How to Make Laundry Soap
I have a love hate relationship with laundry. I love that rare feeling of accomplishment when I manage to catch up all the dirty laundry, and I hate the rest of the time when it’s overflowing from the hampers and I have to wade through a waist high pile just to get to my washer! But what I loathe even more than doing the laundry is how much money it can suck up. Depending on your washer and dryer (and mine are 7 years OLD) it can cost over a dollar just to wash and dry 1 load of laundry. And that’s just for the utilities! Then you have detergent, stain sprays, and fabric softeners. I found that even with store bought detergent I was still using stain removers (like Shout & Oxyclean) and fabric softeners. So, I’m not claiming that my recipe for how to make laundry soap will fight super tough stains or leave SUPER fragrance smells but it will get the job done.

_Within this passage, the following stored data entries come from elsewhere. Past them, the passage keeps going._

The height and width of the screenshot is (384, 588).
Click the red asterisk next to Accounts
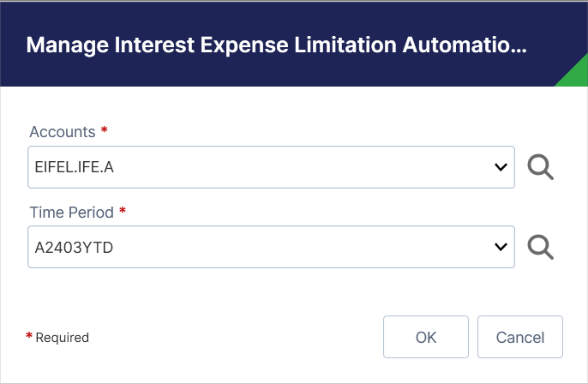[x=105, y=131]
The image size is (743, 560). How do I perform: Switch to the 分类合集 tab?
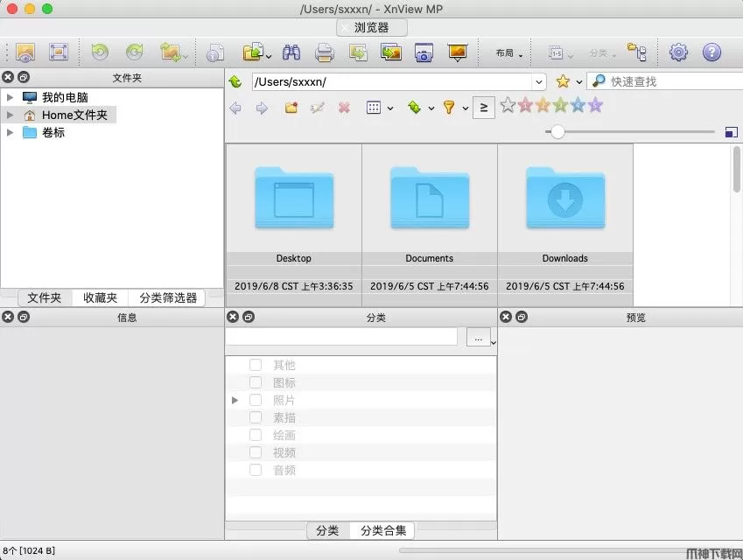pos(383,530)
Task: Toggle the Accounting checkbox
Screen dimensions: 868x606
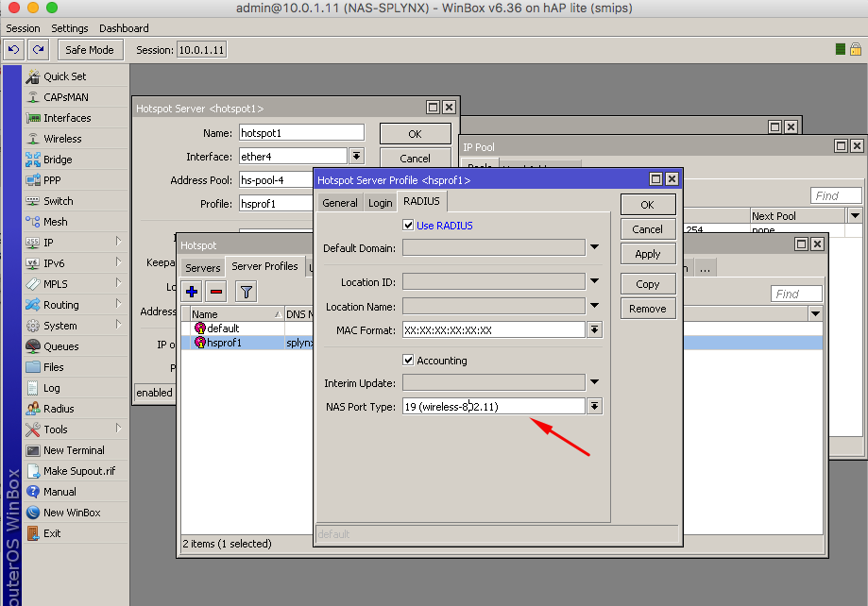Action: coord(408,361)
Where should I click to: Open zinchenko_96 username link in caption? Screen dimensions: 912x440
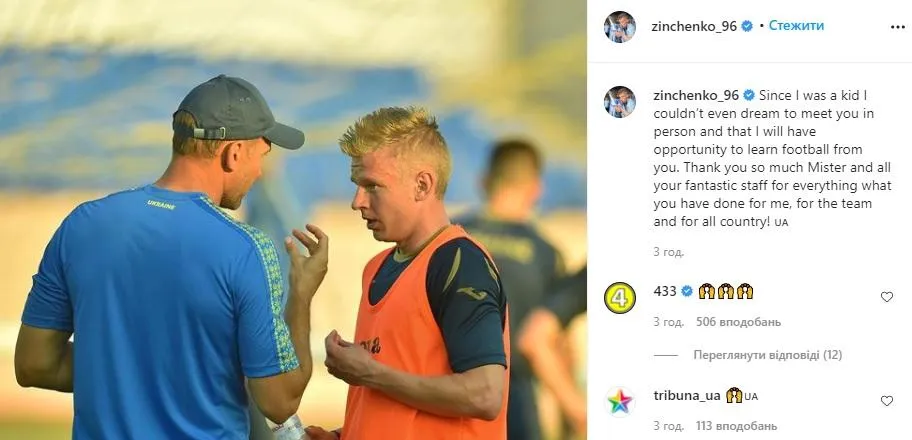[696, 95]
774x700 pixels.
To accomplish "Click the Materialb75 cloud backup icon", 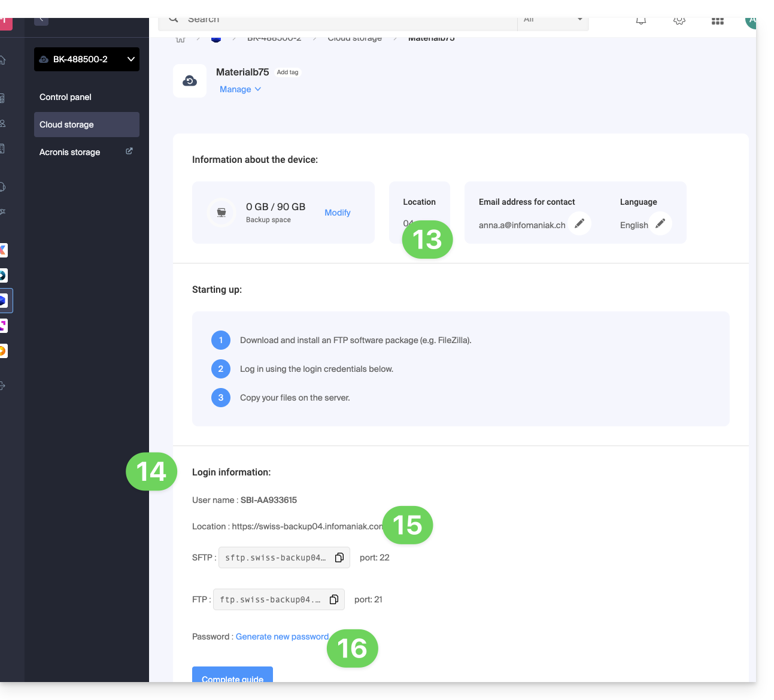I will pos(190,81).
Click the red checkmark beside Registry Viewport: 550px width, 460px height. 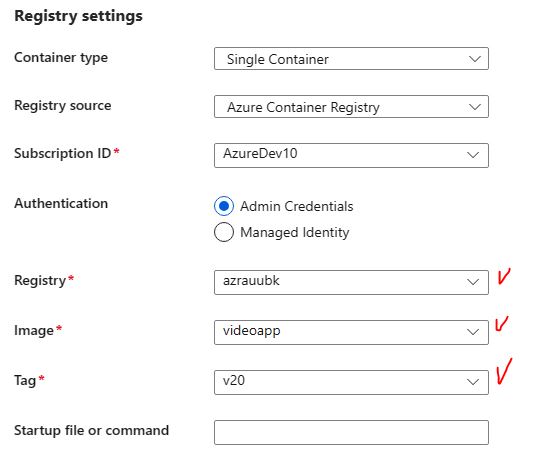pyautogui.click(x=504, y=276)
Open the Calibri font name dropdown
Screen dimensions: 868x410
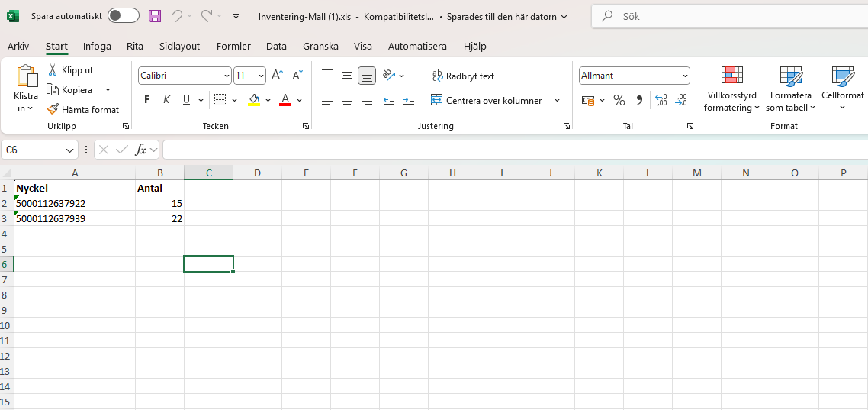pos(227,76)
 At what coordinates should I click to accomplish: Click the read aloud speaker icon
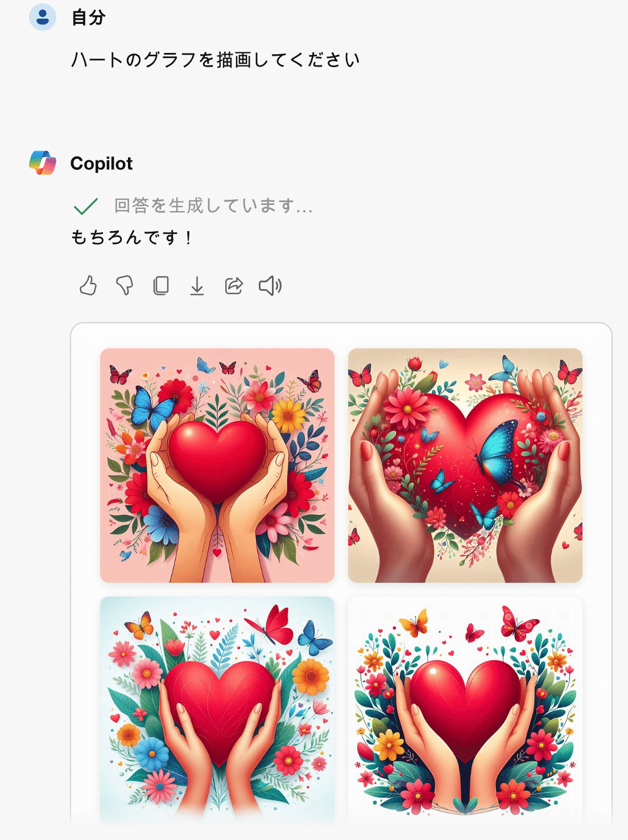click(x=270, y=286)
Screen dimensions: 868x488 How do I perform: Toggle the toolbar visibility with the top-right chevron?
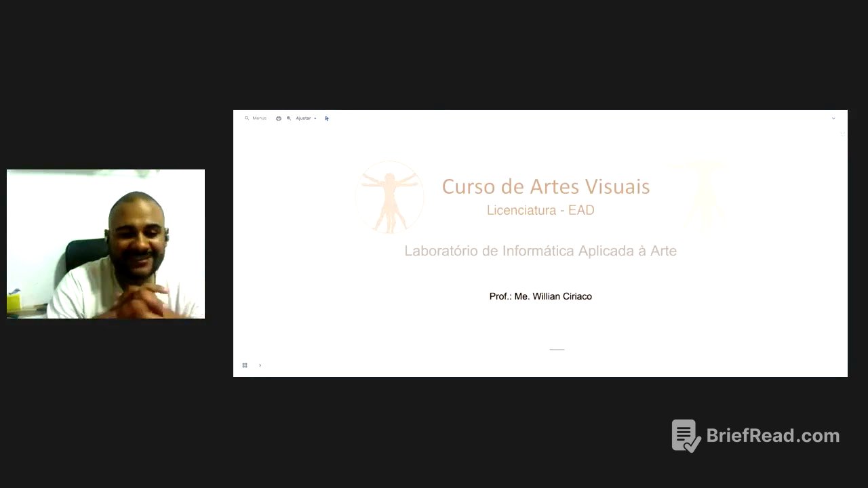[833, 118]
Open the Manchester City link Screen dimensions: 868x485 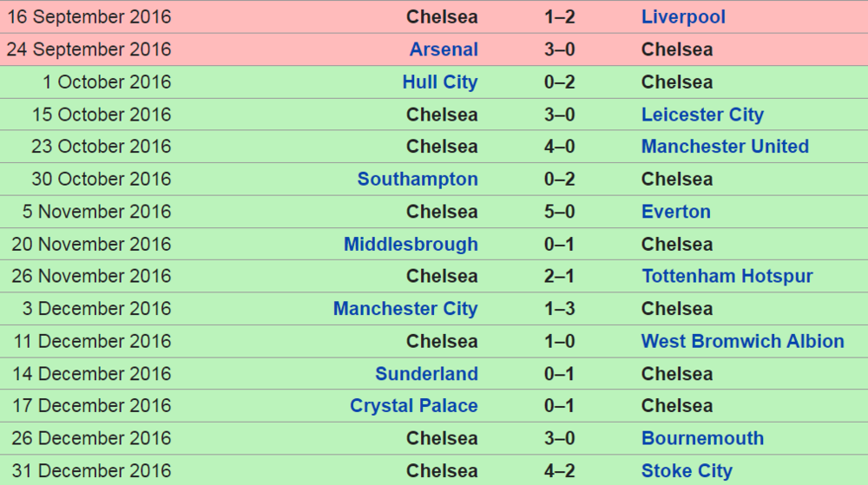(405, 309)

I only sought to remove 1 element… the detergent! I still use stain removers and fabric softeners when necessary. As in when the clothes smell kind of funky because I forgot about throwing the clothes in the dryer and it’s either use a dryer sheet or wash the whole load over again! Three years ago, when I first started searching for a recipe I was shocked to find out that not only was commercial laundry detergent expensive, it contained some pretty harmful stuff.
What is petroleum doing in a product that literally wraps around all my pores 24/7? Why are they using artificial fragrances that literally paralyze your olfactory senses? How many scary dyes must they be using to make those vibrant blues? And who really cares what color it is anyway? It’s not like it makes it clean any better!
I do a lot of laundry… I think I do more than anyone I’ve talked to…which drives me crazy! I’ve tried everything from making my husband re-wear his work pants over and over, to everyone reusing their P.J.’s for several days, to suggesting that we all go naked! No matter what I’ve tried this is my typical laundry schedule (I added in a couple diaper loads since I’m having another baby in a couple of months), but other than that I’m choosing to live in denial… I don’t want to think about how having another baby is going to create even more laundry. No reason to resent the kid before he’s even here (haha)!
My Typical Weekly Laundry Loads:
21 loads per week (minimum)
21 loads x 52 weeks = 1092 loads per year
Cost for Tide Detergent
.22 per load (name brand tide)
1092 loads x .22 = 240.24 per year
Cost for Homemade Laundry Soap
.02 per load homemade
Cost breakdown of ingredients.
- FYI You will get SEVERAL batches out of your borax and washing soda!
- KMART BORAX $2.5 PER BOX % 12(½ cup servings per box) = $0.2
- KROGER WASHING SODA $2.79 % 6(1 cup servings per box) = $0.47
- SOAP 1.2 % 2(bars per pack) = $0.6
I’m not calculating water and energy costs… because I’m too lazy!
1.27 PER BATCH
53 LOADS PER BATCH
.02 CENTS PER LOAD
Making my own laundry soap should save me $218.4 dollars per year
*** These savings estimates are conservative, not factoring in bonus laundry due to company, sickness, and more***
Can you think of anything you’d like to spend $200 on? I sure can!
1 bar soap (shaved with cheese grater)
1 quart of water
½ cup borax
1 cup washing soda
3 gallons water
*Optional- Several drops of essential oils
*I tend to only add this to particularly stinky loads because it makes it more expensive. I like to add Tea Tree oil to the scoop when I’m fighting against that lovely urine smell my children are so good at creating!)
Grate the soap. Be careful!
Add one quart of water to the shaved soap and heat on stove.
Stir occasionally until the soap is completely melted.
Remove from heat and stir in the borax and washing soda until dissolved. Add in the remaining water while stirring. You can start using it right away if you don’t care about consistency. I store this in a huge stainless steel pan so that I can cook it and everything in 1 step. If you don’t have one of those lying around, you’ll need to melt everything down in a smaller pan and then transfer to a bucket, or multiple smaller containers. You can also easily cut this recipe in half if you don’t have a lot of space in your home or laundry area!
One thing you can do to make this recipe even more natural is to spend a little more money on the soap. Although it’s wonderful to get the multi packs of soap from the dollar store, I’ve since started using the more expensive olive oil based soaps. (I actually make my own.) This will raise your costs overall… but you shouldn’t be comparing the cost to Tide at that point, but to a more expensive natural alternative. If you use the natural soap you’ll notice that the recipe goes from the consistency of snot, to that of runny goo! I know they both sound equally yummy, and they both work just fine so don’t freak out if yours looks different as long as you followed the recipe you’re fine. Happy laundry making! Now that you know how to make laundry soap you can go spend your $218 on something fun like babysitting!